Ao retirar os seios para proteger-se do risco de um câncer
hereditário, Angelina Jolie mostrou coragem. Ao transformar seu gesto em
exemplo, pode induzir outras mulheres à decisão errada.
Angelina Jolie não é uma mulher de meios-termos. Nunca foi.
Na adolescência, pintava os cabelos de roxo, colecionava facas e gostava de se
cortar. Nessa época, as tatuagens começaram a se espalhar por seu corpo. Em
1996, aos 21 anos, casou-se com o ator britânico Jonny Lee Miller usando uma
camiseta branca, em que o nome de Miller estava escrito com o sangue dela. Não
deu certo. Em seu segundo casamento, com o também ator Billy Bob Thornton,
usava um frasco com o sangue dele pendurado no pesçoco. Não funcionou. O
sucesso no cinema, que deslumbra e entorpece as personalidades, não teve esse
efeito nela. Angelina continuou Angelina – e algo mais.

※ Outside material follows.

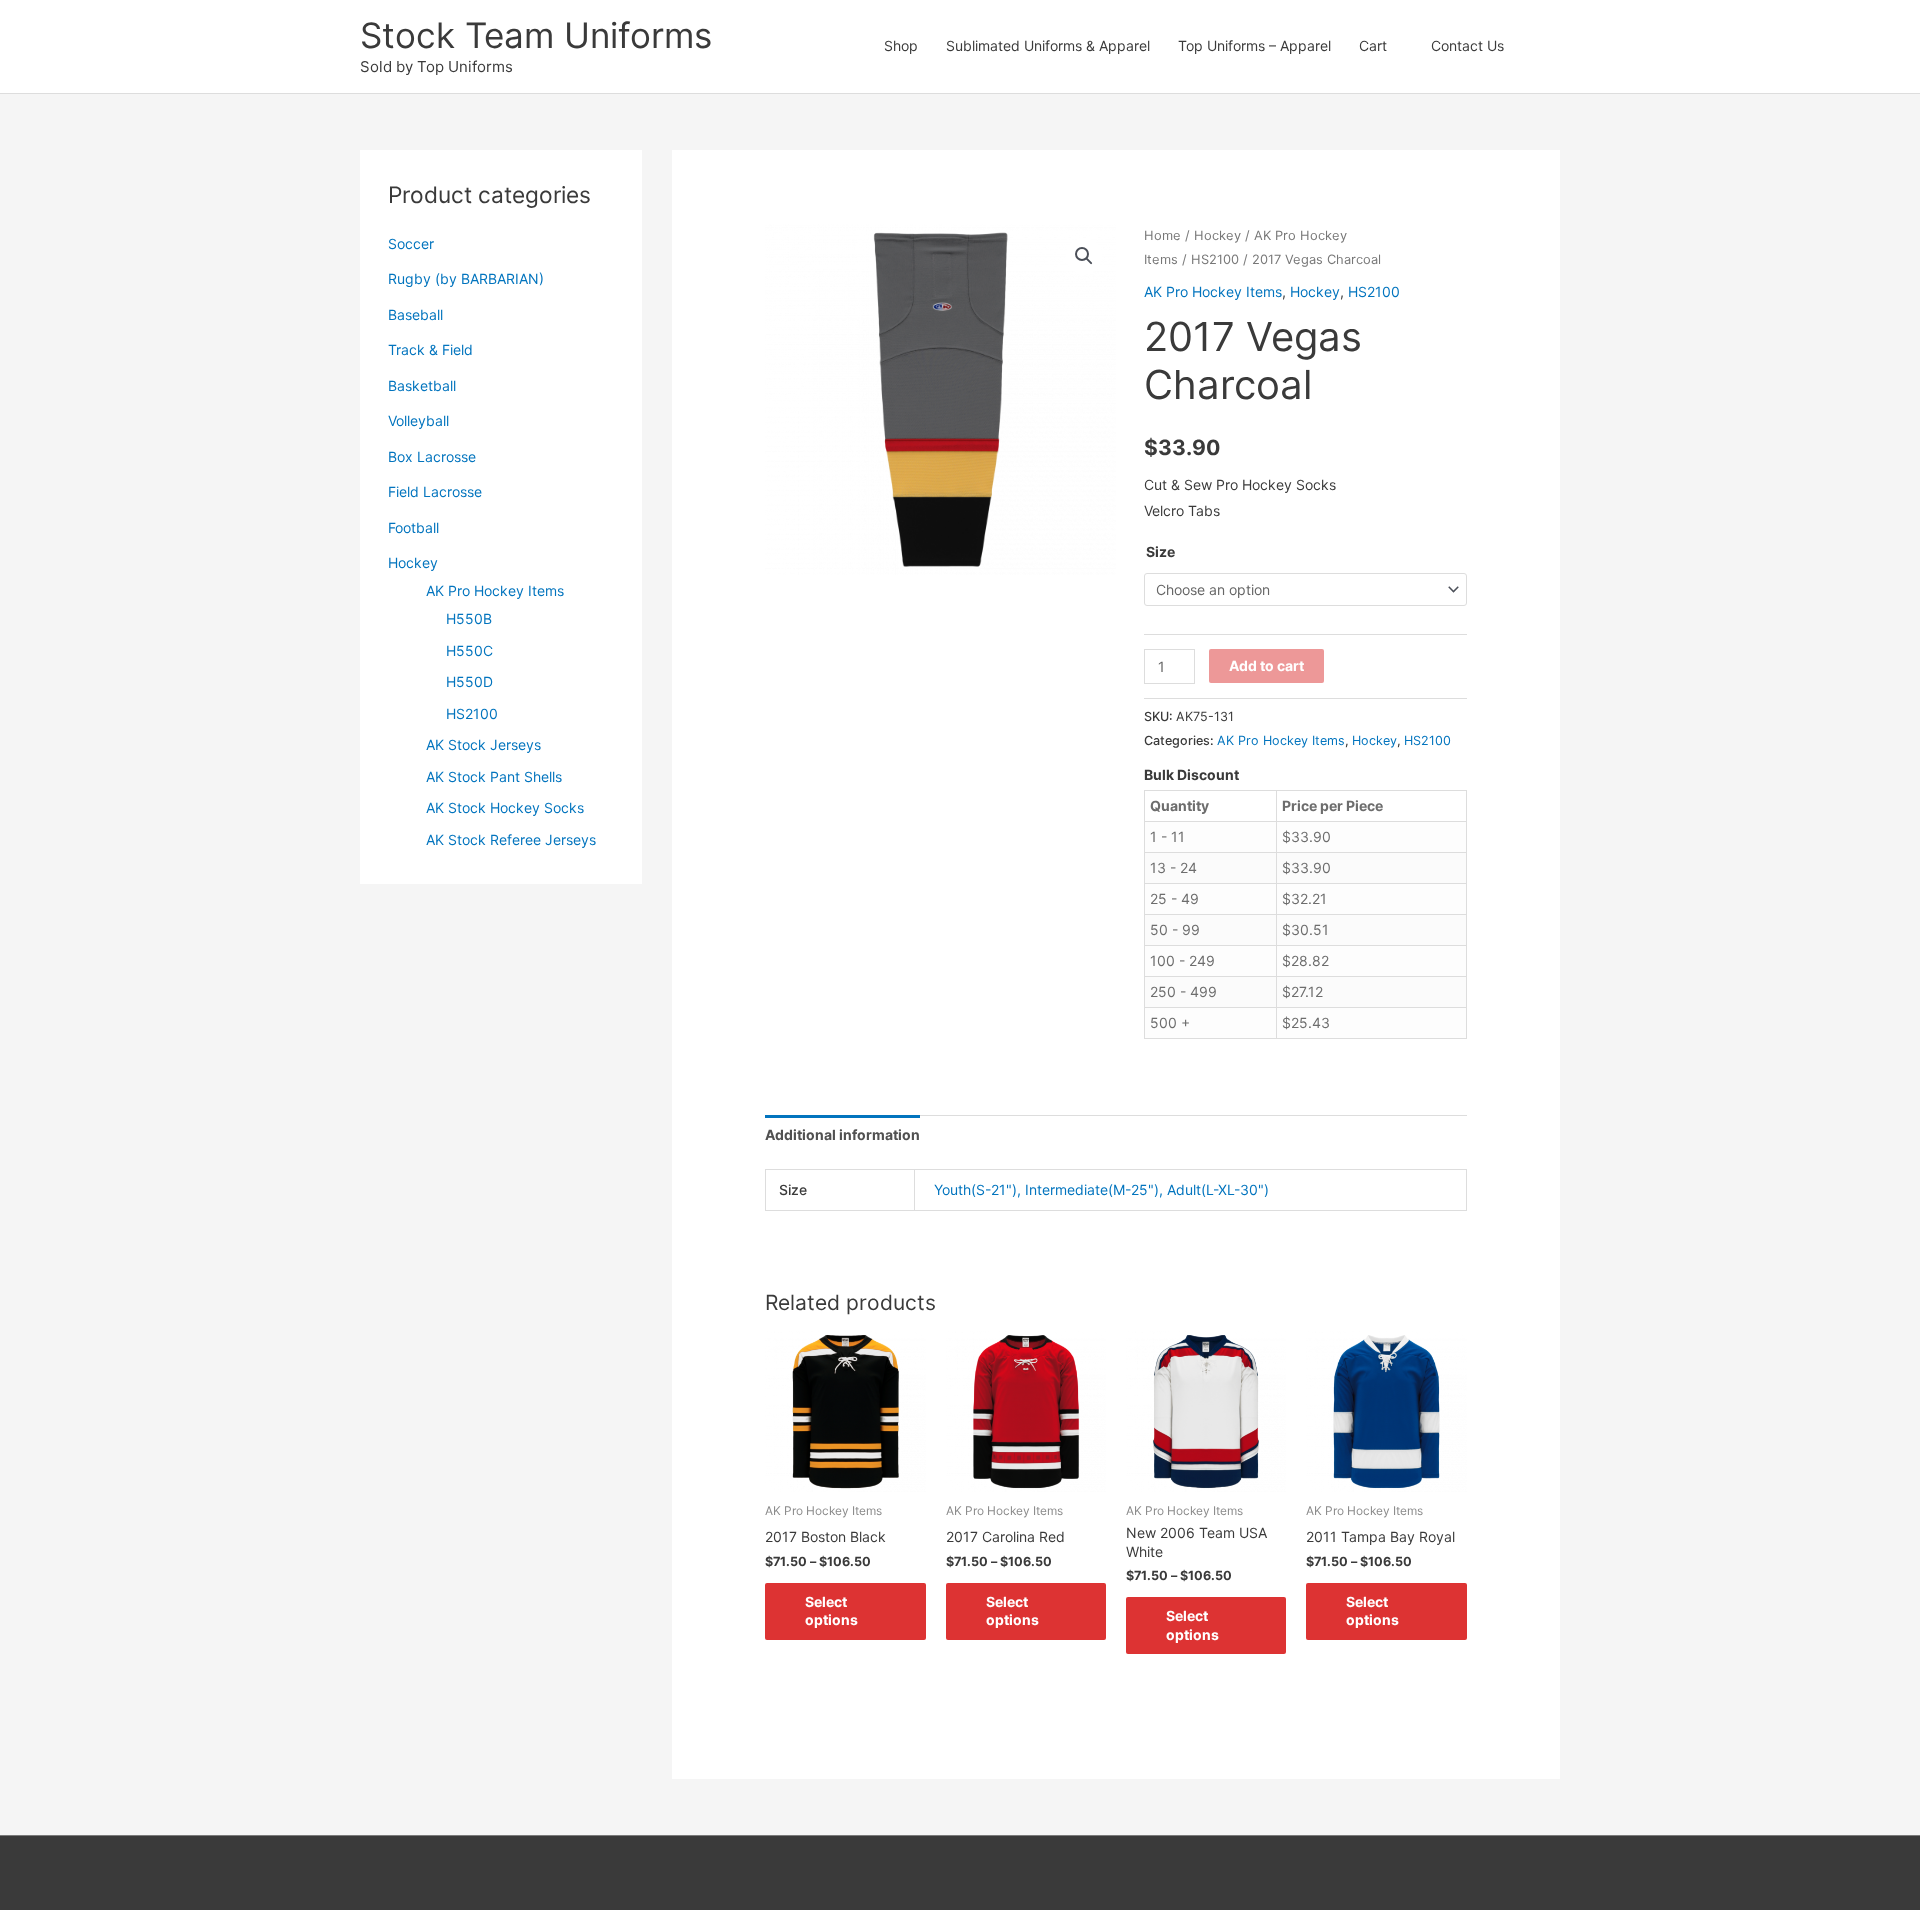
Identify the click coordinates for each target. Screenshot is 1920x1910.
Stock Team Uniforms (536, 35)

Rompeu publicamente com
o pai, o ator Jon Voight, que disse que ela tinha “problemas mentais”, e
envolveu-se com trabalho humanitário na África e no Paquistão. Terminou
embaixadora das Nações Unidas. Ao mesmo tempo, adotou três crianças de três
países diferentes – Camboja, Vietnã e Etiópia – e teve outras três com o ator
Brad Pitt, seu atual marido, provavelmente o homem mais desejado do mundo.
Linda e famosa, também provavelmente a mulher mais desejada do mundo, Angelina
transformou sua vida num manifesto – foi eleita pela revista Forbes em 2009
como a celebridade mais poderosa do mundo. Em 20 anos de vida pública,
conseguiu, nas palavras imortais de Steve Jobs, deixar uma marca no Universo.
Na semana passada, Angelina foi além. Num artigo escrito
para o jornal americano The New York Times, revelou ter se submetido há alguns
meses a uma cirurgia conhecida tecnicamente como mastectomia preventiva dupla.
Por trás do nome complicado, havia uma revelação desconcertante: o maior
símbolo sexual do planeta escolhera tirar os seios perfeitos para diminuir suas
chances de desenvolver câncer de mama. Aos 37 anos. “Posso dizer aos meus
filhos que eles não precisam temer me perder para a doença”, escreveu. Anunciar
publicamente sua luta contra o risco de câncer – na tentativa de influenciar as
decisões de outras pessoas sobre sua própria saúde – é seu gesto mais
pretensioso. E controverso. “Quero encorajar cada mulher, especialmente as com
casos de câncer de mama e ovário na família, a procurar informações e
especialistas que possam ajudar a tomar decisões.”
Famosa como é, Angelina poderia ter simplesmente deixado que
o mundo soubesse o que ela fez. Sua decisão, mesmo silenciosa, teria uma
influência tremenda sobre outras mulheres. Ao agir como agiu, ao vocalizar sua
escolha, se transformou, ainda que involuntariamente, em garota-propaganda de
uma forma radical de medicina preventiva que não serve para todo mundo. Em
poucas horas, seu texto varreu o mundo, dominou as redes sociais e fez as
mulheres perguntar a seus médicos se elas também corriam risco. Elas foram
atrás de informações, algo saudável. Mas um número elevado se alarmou
perigosamente. A decisão de Angelina pode fazer todo o sentido do ponto de
vista pessoal. Ao ser anunciada como fórmula de sobrevivência num alto-falante
global, pode surtir efeitos perversos. No Brasil, o “efeito Angelina” fez com
que o ministro da Saúde, Alexandre Padilha, viesse a público pedir cautela. “Já
surgiram vários estudos que mostraram um número grande de mastectomias
realizadas em pacientes em que depois se afastou o risco”, disse.